WORK REQUIRED: Only the lines from the one with "Where should I" to the end of the data, both ends included, should be output, exactly as they stand and without pictures.

[Data entries]
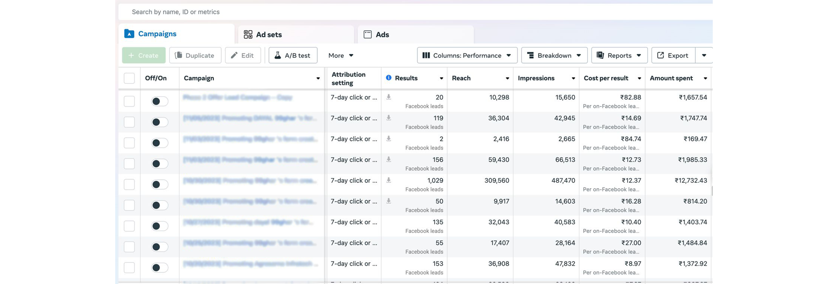828x284 pixels.
Task: Check the select-all checkbox in header row
Action: 129,78
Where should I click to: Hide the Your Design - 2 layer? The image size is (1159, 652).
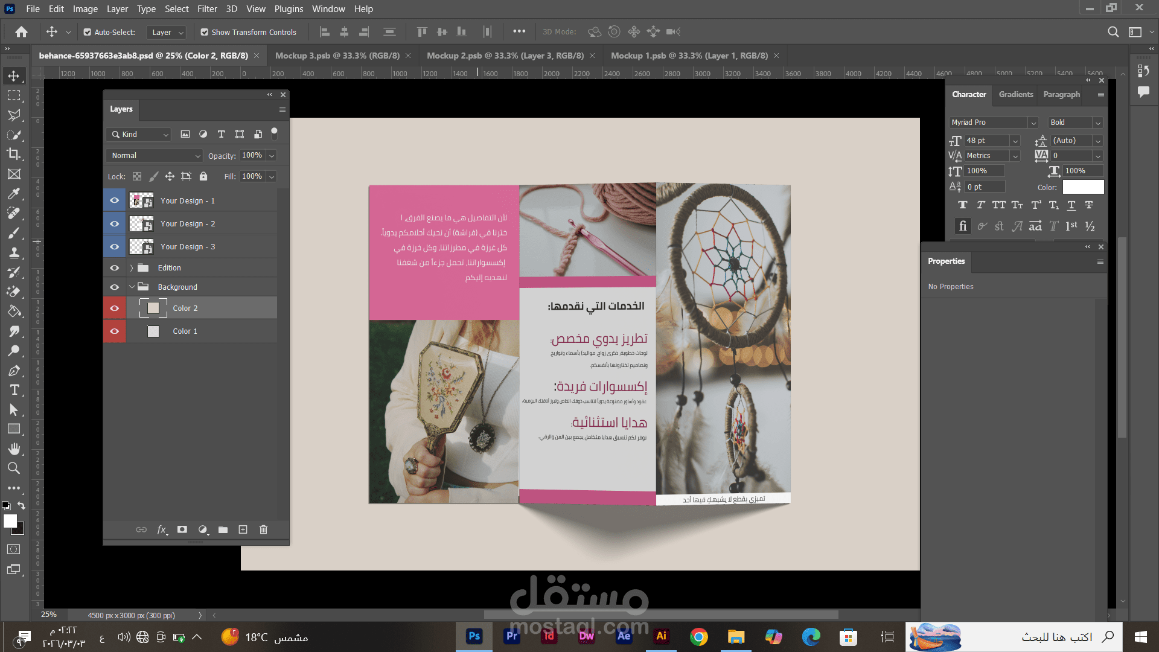tap(114, 223)
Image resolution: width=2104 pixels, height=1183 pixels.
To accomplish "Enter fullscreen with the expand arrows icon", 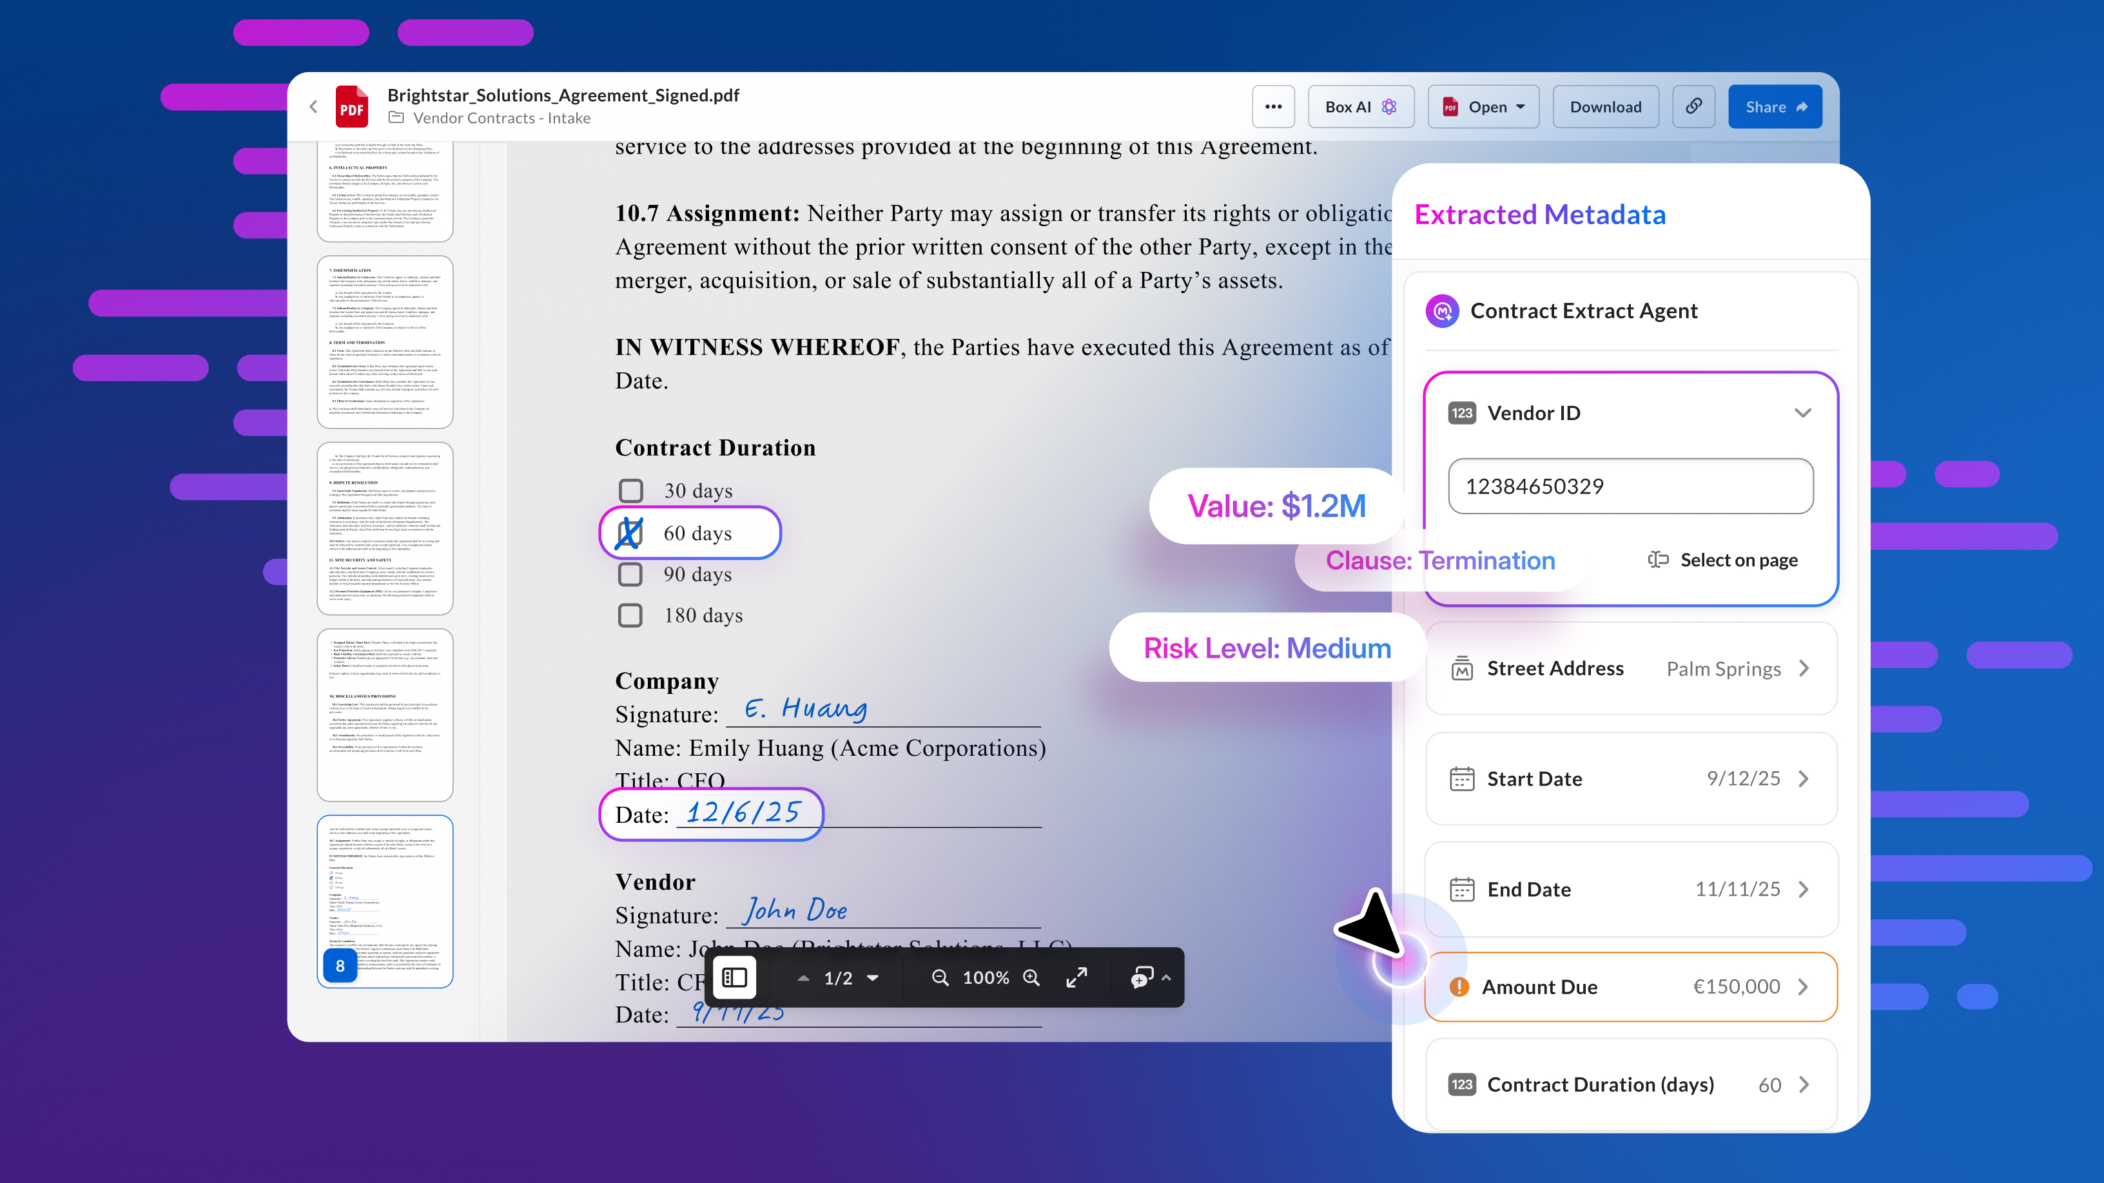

ANSWER SECTION:
Where should I click to: Hide the Your Design - 2 layer? The image size is (1159, 652).
tap(114, 223)
Image resolution: width=2104 pixels, height=1183 pixels.
To accomplish "Enter fullscreen with the expand arrows icon", 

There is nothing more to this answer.